--- Your instructions ---
In the listing, take the lines from the one containing "How do I perform: Collapse" through the one containing "click(1177, 150)", inclusive, and substitute "Settings menu" for "Help menu". Write out only those lines, leaving everything else unchanged.

Stored entries:
******
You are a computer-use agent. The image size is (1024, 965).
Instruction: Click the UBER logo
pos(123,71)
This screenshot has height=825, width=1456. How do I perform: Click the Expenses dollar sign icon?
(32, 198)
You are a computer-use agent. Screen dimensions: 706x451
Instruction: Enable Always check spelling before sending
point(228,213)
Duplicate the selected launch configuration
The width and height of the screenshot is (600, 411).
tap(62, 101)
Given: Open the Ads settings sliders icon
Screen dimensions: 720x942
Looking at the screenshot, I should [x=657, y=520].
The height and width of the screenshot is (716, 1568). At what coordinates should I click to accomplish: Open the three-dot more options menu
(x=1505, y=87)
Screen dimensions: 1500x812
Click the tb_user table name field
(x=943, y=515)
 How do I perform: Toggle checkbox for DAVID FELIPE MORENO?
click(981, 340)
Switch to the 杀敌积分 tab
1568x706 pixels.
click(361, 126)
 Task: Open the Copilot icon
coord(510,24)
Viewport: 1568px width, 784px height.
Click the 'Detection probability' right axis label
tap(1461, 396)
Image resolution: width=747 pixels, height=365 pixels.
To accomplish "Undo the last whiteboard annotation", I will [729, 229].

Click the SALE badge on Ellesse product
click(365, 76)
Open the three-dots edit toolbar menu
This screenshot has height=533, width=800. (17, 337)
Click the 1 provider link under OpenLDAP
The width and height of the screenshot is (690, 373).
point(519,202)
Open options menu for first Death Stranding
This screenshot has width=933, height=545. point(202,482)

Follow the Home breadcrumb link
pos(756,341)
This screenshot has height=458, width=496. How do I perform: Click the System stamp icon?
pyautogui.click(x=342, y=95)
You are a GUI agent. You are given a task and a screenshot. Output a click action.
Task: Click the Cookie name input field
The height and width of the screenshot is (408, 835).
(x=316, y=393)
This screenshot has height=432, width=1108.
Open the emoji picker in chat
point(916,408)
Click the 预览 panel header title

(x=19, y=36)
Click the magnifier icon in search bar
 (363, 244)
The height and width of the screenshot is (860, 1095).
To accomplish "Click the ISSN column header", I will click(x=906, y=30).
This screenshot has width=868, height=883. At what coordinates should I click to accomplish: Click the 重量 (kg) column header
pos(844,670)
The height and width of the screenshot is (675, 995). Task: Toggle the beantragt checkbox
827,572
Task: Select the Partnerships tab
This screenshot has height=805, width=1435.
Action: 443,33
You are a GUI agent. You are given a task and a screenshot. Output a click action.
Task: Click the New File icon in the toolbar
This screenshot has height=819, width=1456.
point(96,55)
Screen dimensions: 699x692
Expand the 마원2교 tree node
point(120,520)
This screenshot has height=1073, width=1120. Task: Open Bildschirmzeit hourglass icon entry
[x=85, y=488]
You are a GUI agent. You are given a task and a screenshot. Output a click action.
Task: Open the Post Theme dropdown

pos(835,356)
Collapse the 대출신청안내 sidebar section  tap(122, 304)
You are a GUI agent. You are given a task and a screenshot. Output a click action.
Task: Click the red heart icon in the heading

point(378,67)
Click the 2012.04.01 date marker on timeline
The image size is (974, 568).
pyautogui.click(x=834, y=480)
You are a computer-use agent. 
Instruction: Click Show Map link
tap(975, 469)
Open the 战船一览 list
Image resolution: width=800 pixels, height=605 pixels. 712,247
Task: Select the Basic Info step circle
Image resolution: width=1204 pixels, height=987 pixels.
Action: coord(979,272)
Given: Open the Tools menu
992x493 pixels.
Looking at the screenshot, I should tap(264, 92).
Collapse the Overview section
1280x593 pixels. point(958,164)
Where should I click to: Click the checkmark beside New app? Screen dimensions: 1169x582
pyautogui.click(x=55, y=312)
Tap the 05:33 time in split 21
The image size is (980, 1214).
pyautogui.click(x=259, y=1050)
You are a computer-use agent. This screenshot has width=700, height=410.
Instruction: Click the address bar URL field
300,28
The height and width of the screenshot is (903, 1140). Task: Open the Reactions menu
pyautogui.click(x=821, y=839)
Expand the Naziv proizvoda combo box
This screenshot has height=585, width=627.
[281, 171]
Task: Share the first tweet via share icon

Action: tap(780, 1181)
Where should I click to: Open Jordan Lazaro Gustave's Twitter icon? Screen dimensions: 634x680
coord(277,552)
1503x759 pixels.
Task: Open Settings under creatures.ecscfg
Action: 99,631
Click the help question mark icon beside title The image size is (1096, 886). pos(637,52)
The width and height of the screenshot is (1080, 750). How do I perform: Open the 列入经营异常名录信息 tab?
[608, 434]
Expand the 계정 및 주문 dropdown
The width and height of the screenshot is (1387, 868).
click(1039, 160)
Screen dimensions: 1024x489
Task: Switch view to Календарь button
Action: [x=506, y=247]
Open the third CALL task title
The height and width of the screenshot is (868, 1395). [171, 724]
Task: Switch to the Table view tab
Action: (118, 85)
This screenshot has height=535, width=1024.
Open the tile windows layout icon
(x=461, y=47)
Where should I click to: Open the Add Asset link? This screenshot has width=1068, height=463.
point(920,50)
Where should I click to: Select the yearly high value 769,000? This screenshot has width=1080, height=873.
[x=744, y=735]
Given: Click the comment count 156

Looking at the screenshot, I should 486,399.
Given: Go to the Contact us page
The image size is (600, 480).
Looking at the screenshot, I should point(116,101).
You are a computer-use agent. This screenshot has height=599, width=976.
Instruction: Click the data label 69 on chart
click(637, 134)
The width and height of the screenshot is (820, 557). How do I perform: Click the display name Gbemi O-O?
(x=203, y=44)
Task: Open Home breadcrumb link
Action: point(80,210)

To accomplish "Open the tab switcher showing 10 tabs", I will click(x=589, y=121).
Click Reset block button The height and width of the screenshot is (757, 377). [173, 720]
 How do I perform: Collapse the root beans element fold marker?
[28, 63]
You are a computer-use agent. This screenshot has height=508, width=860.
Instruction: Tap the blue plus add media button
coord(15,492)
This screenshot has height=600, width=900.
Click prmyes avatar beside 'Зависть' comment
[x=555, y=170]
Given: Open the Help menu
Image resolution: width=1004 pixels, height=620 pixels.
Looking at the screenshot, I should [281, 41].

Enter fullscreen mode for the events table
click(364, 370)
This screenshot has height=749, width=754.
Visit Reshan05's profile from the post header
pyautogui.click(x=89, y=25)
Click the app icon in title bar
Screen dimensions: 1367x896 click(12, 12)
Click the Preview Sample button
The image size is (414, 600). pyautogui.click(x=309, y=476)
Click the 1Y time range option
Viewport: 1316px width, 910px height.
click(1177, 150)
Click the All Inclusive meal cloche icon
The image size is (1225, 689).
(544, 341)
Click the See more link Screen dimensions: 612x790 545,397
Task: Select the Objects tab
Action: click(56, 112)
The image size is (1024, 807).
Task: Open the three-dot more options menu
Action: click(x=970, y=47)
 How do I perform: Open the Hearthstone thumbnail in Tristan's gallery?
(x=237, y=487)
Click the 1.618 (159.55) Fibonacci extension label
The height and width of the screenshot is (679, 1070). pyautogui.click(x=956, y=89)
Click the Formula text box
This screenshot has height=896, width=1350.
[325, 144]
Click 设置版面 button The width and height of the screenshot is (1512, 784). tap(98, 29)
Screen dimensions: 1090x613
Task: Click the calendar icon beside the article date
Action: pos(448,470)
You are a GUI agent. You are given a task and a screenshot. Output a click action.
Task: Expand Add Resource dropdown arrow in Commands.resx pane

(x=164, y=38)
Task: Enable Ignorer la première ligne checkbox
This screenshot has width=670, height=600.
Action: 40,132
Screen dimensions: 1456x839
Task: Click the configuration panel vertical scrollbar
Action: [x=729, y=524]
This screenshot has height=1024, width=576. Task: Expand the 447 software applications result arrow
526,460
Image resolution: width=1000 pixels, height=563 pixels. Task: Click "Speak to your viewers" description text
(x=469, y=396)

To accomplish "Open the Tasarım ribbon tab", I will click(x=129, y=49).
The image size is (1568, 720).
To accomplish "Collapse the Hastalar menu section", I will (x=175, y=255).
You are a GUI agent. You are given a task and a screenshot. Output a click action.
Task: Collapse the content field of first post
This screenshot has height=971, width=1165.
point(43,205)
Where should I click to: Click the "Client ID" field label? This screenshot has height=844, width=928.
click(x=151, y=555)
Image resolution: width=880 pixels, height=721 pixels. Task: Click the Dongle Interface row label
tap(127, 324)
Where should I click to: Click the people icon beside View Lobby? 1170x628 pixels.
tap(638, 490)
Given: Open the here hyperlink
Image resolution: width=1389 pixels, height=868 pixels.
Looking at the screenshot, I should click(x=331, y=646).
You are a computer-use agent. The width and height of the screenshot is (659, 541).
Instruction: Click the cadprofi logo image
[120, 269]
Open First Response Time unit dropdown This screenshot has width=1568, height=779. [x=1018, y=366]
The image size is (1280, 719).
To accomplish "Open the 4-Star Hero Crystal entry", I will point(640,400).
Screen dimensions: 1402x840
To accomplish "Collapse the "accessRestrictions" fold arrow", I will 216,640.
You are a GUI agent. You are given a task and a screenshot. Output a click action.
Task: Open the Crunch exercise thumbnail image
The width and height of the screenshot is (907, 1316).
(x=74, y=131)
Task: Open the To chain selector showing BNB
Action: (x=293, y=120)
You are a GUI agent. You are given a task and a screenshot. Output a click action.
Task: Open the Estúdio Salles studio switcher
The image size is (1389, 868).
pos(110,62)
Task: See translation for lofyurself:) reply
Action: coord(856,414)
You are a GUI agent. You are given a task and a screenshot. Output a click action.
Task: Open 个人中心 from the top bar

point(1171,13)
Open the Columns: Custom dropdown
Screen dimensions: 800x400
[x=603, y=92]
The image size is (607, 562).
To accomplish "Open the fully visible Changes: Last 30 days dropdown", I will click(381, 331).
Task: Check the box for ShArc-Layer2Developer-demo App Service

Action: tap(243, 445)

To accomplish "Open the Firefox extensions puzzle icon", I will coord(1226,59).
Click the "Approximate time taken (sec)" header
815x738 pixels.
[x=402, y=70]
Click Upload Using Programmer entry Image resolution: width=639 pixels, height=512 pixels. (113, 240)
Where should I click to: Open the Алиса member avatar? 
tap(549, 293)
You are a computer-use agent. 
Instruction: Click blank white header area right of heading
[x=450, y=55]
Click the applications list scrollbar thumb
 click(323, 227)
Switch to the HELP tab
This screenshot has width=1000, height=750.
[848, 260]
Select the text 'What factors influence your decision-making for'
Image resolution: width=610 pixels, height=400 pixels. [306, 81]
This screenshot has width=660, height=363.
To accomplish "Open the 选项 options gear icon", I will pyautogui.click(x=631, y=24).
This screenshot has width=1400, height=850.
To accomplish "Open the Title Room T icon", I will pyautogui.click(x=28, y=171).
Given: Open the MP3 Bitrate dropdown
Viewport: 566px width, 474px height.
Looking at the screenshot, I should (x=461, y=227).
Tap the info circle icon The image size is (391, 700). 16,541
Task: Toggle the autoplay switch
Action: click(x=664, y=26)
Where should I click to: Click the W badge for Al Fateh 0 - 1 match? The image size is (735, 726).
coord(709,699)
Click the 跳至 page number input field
******
--- Answer to this problem ---
 How do I perform: Collapse the root beans element fold marker?
[28, 63]
You are a computer-use agent. This screenshot has height=508, width=860.
Instruction: Tap the blue plus add media button
coord(15,492)
This screenshot has height=600, width=900.
Click prmyes avatar beside 'Зависть' comment
[x=555, y=170]
Given: Open the Settings menu
Image resolution: width=1004 pixels, height=620 pixels.
Looking at the screenshot, I should [281, 41].

Enter fullscreen mode for the events table
click(364, 370)
This screenshot has height=749, width=754.
Visit Reshan05's profile from the post header
pyautogui.click(x=89, y=25)
Click the app icon in title bar
Screen dimensions: 1367x896 click(12, 12)
Click the Preview Sample button
The image size is (414, 600). pyautogui.click(x=309, y=476)
Click the 1Y time range option
Viewport: 1316px width, 910px height.
click(1177, 150)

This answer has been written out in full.